State how many lines in the records below contain the string "point", and give nothing besides that number.
*** Material for the task Section Begins ***
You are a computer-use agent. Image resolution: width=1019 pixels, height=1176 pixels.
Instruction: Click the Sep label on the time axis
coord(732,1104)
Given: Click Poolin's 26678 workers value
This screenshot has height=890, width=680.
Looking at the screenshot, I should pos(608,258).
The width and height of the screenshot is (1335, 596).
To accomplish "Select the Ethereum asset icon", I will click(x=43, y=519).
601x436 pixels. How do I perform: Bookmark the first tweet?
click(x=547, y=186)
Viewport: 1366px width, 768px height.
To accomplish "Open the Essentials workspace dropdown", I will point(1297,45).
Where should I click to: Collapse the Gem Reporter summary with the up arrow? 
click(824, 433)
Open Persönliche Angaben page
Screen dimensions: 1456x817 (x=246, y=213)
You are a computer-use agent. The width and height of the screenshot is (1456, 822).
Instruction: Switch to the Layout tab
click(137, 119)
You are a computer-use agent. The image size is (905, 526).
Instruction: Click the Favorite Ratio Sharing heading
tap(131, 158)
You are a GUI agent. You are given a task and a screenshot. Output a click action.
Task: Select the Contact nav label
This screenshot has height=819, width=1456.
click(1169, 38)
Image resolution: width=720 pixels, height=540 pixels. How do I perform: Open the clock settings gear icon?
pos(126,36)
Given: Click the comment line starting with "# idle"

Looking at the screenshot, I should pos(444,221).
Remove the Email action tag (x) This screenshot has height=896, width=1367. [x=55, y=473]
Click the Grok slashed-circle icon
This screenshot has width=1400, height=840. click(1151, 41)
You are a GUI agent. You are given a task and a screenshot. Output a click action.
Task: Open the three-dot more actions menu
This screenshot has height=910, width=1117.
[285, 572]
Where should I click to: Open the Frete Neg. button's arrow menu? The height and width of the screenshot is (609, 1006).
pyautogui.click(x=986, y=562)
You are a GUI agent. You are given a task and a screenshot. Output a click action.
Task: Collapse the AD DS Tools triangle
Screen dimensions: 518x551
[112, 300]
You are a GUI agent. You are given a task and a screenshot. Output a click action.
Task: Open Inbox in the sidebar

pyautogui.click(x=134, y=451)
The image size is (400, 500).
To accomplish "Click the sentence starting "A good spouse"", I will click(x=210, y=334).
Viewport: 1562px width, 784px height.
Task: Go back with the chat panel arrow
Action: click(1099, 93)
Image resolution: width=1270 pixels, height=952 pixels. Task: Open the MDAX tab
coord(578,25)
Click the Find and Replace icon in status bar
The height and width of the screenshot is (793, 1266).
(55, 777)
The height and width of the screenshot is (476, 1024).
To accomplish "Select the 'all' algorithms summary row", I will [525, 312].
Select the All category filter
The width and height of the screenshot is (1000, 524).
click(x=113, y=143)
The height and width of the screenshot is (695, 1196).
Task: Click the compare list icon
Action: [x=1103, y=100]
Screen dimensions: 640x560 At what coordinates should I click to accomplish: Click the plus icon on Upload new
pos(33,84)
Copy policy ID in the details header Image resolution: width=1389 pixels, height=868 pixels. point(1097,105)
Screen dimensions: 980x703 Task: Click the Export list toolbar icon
*** Material for the task Section Ends ***
Answer to the exercise:
2